When we walked in to Quanjude, we followed the crowd.  Crammed into a tiny elevator.  Ni Hao.  And ushered into a waiting room.  We took a number.  Xie Xie.  And then we waited, watching the men smoke and the children terrorize each other.  This place was huge.  A warren of dining rooms, decked out in red and gold, were crowded with giant round banquet sized tables.  When we were shown to our seat, we noticed a party of 14.  Just behind them, a handful of men in chef whites and toques were expertly carving up the four ducks the family had ordered.  We were in for a treat.

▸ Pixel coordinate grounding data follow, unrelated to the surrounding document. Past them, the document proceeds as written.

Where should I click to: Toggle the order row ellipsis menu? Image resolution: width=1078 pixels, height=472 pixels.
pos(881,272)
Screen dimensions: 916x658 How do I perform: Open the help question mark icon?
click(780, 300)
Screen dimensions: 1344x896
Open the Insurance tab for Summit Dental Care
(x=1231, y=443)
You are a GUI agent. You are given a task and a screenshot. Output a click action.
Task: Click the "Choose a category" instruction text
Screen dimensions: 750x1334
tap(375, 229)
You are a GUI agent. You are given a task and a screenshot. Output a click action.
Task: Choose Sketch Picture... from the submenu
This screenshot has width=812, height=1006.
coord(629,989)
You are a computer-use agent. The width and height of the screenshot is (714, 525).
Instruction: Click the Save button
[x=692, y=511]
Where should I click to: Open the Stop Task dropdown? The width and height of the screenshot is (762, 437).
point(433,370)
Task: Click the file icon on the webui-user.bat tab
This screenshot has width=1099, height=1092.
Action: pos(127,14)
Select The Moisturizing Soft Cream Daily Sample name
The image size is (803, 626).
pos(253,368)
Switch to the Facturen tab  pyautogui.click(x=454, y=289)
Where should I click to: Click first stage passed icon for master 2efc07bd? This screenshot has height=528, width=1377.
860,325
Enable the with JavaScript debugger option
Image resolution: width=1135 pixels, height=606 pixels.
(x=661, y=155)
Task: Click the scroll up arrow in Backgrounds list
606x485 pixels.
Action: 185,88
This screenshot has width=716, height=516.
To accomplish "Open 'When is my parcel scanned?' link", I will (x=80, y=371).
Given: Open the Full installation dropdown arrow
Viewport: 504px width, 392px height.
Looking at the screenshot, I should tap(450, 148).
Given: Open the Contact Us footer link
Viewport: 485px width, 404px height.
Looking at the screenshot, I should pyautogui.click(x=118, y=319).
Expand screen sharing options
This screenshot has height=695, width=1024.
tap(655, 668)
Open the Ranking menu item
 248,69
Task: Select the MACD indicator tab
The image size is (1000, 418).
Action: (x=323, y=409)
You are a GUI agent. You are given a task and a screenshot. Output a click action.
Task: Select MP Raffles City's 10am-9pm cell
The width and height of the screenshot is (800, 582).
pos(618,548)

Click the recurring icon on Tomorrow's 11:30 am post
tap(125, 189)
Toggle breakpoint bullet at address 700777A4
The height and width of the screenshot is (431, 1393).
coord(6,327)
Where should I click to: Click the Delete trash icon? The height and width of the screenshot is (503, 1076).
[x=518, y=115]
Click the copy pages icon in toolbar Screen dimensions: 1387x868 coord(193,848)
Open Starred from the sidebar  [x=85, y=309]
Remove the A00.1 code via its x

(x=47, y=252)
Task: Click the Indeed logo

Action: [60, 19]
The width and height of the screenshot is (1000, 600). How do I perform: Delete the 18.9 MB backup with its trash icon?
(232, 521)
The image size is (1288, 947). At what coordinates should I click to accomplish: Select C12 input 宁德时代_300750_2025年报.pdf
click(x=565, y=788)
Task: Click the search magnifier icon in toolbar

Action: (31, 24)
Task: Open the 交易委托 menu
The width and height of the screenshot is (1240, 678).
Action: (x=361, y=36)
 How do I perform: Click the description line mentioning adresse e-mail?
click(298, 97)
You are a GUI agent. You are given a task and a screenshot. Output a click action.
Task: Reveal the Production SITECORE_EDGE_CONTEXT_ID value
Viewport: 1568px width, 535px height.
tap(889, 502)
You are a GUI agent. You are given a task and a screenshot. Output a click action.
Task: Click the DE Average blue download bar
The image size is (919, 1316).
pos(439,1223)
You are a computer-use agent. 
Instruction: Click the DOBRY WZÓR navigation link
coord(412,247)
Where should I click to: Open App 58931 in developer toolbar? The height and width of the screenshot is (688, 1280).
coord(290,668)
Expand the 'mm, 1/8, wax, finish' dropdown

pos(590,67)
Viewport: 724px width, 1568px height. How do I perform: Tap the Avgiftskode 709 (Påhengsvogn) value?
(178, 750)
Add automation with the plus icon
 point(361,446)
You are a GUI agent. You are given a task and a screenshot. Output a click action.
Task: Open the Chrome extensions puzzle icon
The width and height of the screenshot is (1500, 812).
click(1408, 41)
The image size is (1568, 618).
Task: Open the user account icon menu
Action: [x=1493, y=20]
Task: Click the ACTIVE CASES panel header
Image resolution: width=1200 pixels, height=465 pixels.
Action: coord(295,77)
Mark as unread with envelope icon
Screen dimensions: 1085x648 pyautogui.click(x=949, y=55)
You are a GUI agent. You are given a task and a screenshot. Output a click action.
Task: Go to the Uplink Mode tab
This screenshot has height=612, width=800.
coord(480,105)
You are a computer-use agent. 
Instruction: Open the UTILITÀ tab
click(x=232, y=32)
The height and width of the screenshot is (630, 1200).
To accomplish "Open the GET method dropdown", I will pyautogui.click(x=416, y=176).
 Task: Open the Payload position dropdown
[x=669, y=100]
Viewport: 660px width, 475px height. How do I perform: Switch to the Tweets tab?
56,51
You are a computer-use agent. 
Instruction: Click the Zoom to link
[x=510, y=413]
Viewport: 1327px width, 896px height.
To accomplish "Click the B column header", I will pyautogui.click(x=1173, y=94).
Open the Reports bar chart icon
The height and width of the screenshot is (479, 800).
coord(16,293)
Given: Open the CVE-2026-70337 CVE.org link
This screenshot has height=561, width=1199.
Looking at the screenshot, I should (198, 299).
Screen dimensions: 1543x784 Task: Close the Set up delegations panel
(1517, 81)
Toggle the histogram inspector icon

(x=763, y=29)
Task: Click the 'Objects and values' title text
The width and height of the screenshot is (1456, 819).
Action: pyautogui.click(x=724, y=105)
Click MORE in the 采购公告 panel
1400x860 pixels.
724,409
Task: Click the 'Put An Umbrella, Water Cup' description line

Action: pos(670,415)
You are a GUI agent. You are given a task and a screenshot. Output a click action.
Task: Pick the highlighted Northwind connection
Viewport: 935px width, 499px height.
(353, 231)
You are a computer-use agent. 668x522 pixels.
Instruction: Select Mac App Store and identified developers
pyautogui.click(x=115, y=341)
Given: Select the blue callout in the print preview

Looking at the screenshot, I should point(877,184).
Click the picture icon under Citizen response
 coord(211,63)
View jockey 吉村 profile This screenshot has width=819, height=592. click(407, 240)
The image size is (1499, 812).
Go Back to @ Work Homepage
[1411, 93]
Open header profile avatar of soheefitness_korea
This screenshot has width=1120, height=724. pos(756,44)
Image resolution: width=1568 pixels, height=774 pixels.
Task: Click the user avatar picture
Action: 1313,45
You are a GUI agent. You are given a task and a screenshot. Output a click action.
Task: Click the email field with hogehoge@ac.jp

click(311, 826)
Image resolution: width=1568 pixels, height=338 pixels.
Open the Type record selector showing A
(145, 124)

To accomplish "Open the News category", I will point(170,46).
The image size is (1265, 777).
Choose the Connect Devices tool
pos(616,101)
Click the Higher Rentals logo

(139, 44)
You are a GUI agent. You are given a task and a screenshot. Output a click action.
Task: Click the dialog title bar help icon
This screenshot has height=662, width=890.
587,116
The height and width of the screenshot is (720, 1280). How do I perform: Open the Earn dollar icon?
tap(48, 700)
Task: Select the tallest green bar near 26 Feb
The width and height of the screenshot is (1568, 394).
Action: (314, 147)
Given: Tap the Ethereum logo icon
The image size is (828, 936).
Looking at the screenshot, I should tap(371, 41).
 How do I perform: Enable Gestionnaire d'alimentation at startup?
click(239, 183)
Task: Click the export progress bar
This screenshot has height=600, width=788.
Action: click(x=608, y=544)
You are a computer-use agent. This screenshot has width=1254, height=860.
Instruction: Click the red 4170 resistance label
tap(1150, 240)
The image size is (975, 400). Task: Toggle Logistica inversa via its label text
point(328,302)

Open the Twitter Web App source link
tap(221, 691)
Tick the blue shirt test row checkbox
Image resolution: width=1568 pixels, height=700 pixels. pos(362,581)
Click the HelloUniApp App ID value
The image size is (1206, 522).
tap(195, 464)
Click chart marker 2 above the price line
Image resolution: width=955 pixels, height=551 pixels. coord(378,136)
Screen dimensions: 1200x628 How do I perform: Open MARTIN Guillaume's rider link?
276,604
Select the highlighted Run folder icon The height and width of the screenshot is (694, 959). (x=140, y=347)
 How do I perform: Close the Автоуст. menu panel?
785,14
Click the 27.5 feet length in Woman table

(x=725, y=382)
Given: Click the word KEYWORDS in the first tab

T and I ordered cabbage hearts and chestnuts and a half duck.  Along with the duck, we got the typical fixins - Hoisin, Scallions, Pancakes.  But I had read a thing or two.  No wanting to come across like the duck luddite I was, I ordered some extra extras - turnip sprouts and some minced garlic.  The later was an off-menu request, but according to The 'Hound, molasses-glazed ducks were served in Imperial courts with Hoisin sauce for the ladies and garlic sauce for the men.  I just wanted to show them I knew a thing or two.  That's all.

When our duck came, we were served up a hunk of skin first.  Lacquered, brown, crispy, hot and chewy too.  This was to be dipped in the bowl of sugar.  Like chewy, smokey, butter sugar.  Next came the meat itself.  Apparently I hadn't fooled anyone, because the waitress quickly set about teaching me how to assemble my pancake.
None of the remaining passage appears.